Debit cards are set to be the most commonly used payment method, surpassing cash and credit cards, if younger generations have anything to do with it.

Debit card usage was most popular for those aged 18-34 (40 per cent), who were also high users of EFTPOS (36 per cent) and PayPal (34 per cent), according to research conducted by specialist research firm RFi.

One third of those aged 35-54 have embraced Debit cards while only one in five 55-74 year olds are using Debit.

When asked why they use Debit, 43 per cent noted convenience; 12 per cent said the low cost associated and 11 per cent used it for its speed and security.

ING Direct’s Executive Director Customer, Brett Morgan said, “It’s likely Debit cards have become more convenient due to the wide acceptance of Debit and the trend towards people using their own money – whether over the counter, by phone or online.

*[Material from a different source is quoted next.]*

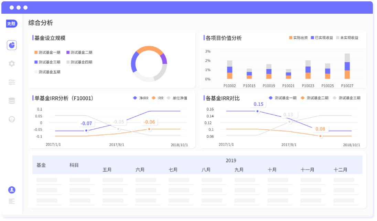Click the 基金 column header in table
This screenshot has height=221, width=377.
(41, 165)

This is even more obvious in the past 12 months as we’ve seen an increase in online shopping due to the strong Aussie dollar.”

Credit Preferred After Cash

Despite the rapid growth of Debit cards, credit cards are still the more common form of payment, second only to cash.

Those putting purchases on credit are mostly aged 35-54 (38 per cent), followed by 55-74 years old (28 per cent) and then 18-34 years olds (27 per cent).

When asked why they use a credit card; 34 per cent noted convenience; 19 per cent did so to be rewarded with points’ schemes; and 14 per cent say paying with credit assists with cash flow.

“Credit cards can help balance cash flow but people should be wary about falling into the credit trap. Unless you’re paying off your balance each month, you could be paying high amounts of interest,” said Morgan.

Credit cards are still used for higher value purchases - averaging $148 - while Debit purchases average $93 and the average cash transaction was $35.